We feel now is a pretty good time to analyse Americas Gold and Silver Corporation's (TSE:USA) business as it appears the company may be on the cusp of a considerable accomplishment. Americas Gold and Silver Corporation engages in the acquisition, evaluation, exploration, development, and operation of precious and polymetallic mineral properties in North America. The company’s loss has recently broadened since it announced a US$33m loss in the full financial year, compared to the latest trailing-twelve-month loss of US$33m, moving it further away from breakeven. The most pressing concern for investors is Americas Gold and Silver's path to profitability – when will it breakeven? We've put together a brief outline of industry analyst expectations for the company, its year of breakeven and its implied growth rate.

Check out our latest analysis for Americas Gold and Silver

According to the 4 industry analysts covering Americas Gold and Silver, the consensus is that breakeven is near. They expect the company to post a final loss in 2020, before turning a profit of US$30m in 2021. Therefore, the company is expected to breakeven just over a year from now. In order to meet this breakeven date, we calculated the rate at which the company must grow year-on-year. It turns out an average annual growth rate of 157% is expected, which is extremely buoyant. Should the business grow at a slower rate, it will become profitable at a later date than expected.

earnings-per-share-growth
earnings-per-share-growth

We're not going to go through company-specific developments for Americas Gold and Silver given that this is a high-level summary, however, keep in mind that typically a metal and mining business has lumpy cash flows which are contingent on the natural resource mined and stage at which the company is operating. This means that a high growth rate is not unusual, especially if the company is currently in an investment period.
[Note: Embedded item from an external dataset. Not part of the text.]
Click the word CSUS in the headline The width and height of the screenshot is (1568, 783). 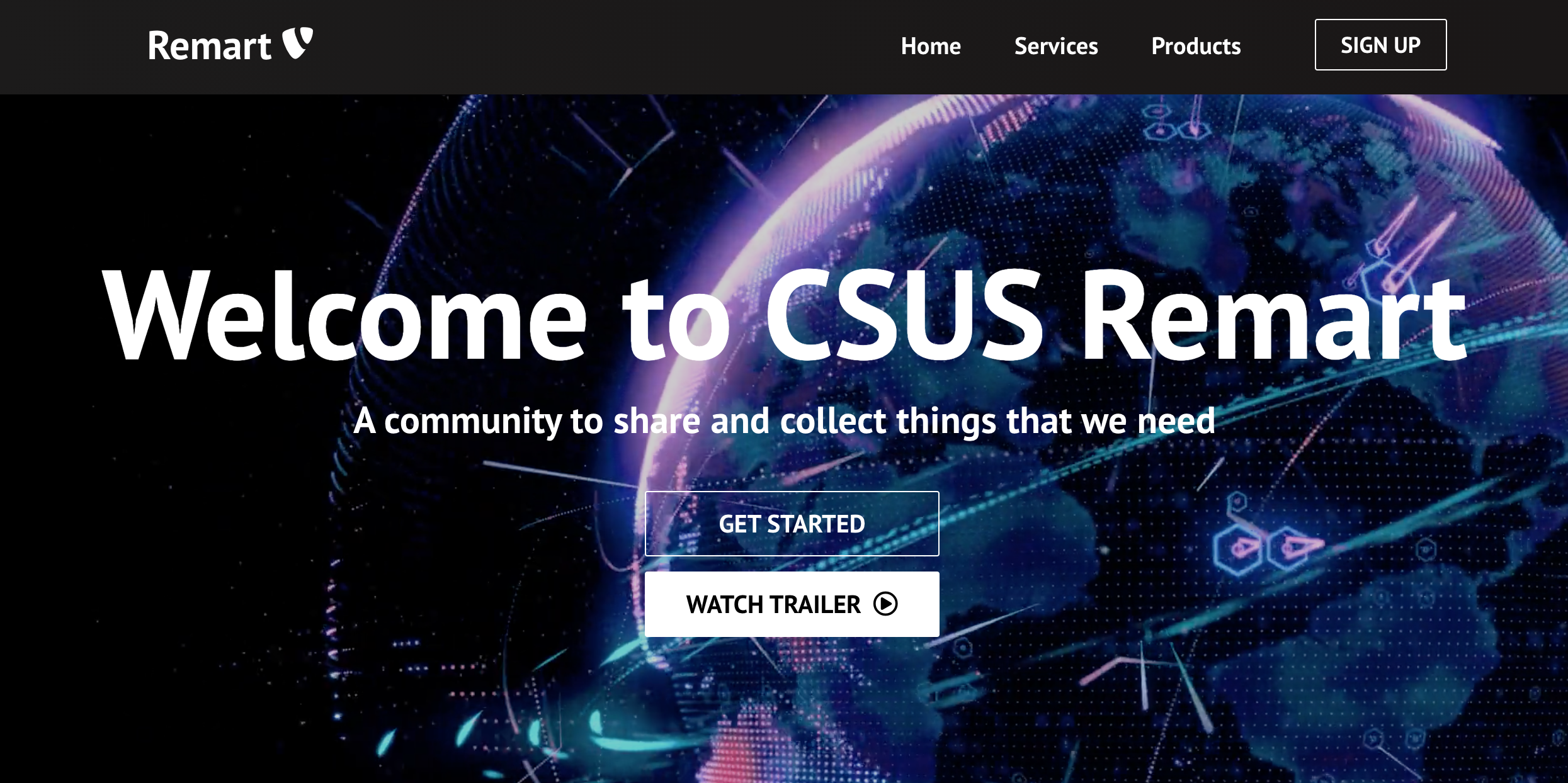pos(904,315)
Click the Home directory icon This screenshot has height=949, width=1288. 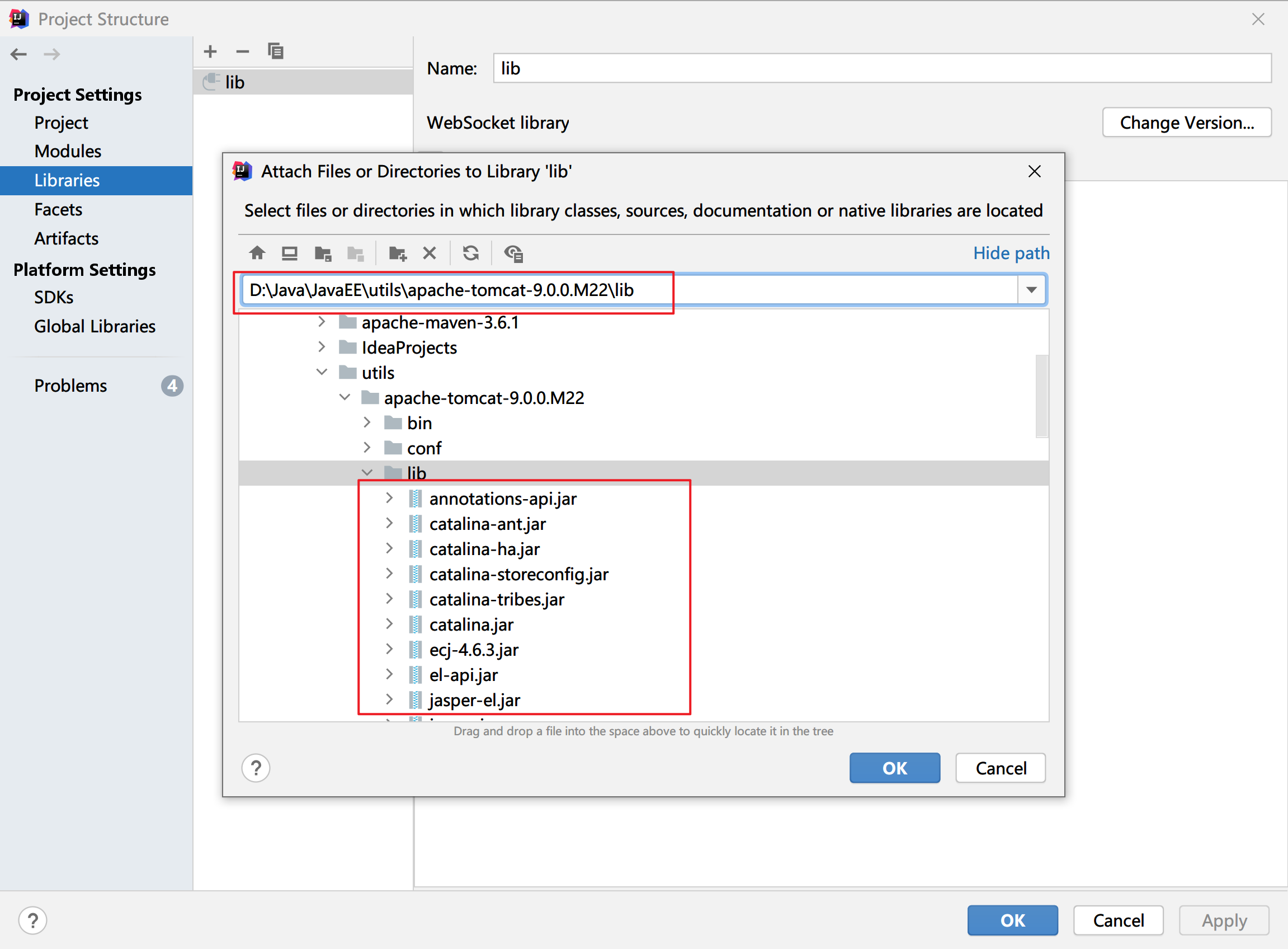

One thing we’d like to point out is that The company has managed its capital prudently, with debt making up 12% of equity. This means that it has predominantly funded its operations from equity capital, and its low debt obligation reduces the risk around investing in the loss-making company.

Next Steps:

This article is not intended to be a comprehensive analysis on Americas Gold and Silver, so if you are interested in understanding the company at a deeper level, take a look at Americas Gold and Silver's company page on Simply Wall St. We've also put together a list of relevant factors you should further examine:

  1. Valuation: What is Americas Gold and Silver worth today? Has the future growth potential already been factored into the price? The intrinsic value infographic in our free research report helps visualize whether Americas Gold and Silver is currently mispriced by the market.

  2. Management Team: An experienced management team on the helm increases our confidence in the business – take a look at who sits on Americas Gold and Silver’s board and the CEO’s background.

  3. Other High-Performing Stocks: Are there other stocks that provide better prospects with proven track records? Explore our free list of these great stocks here.

This article by Simply Wall St is general in nature. It does not constitute a recommendation to buy or sell any stock, and does not take account of your objectives, or your financial situation. We aim to bring you long-term focused analysis driven by fundamental data. Note that our analysis may not factor in the latest price-sensitive company announcements or qualitative material. Simply Wall St has no position in any stocks mentioned.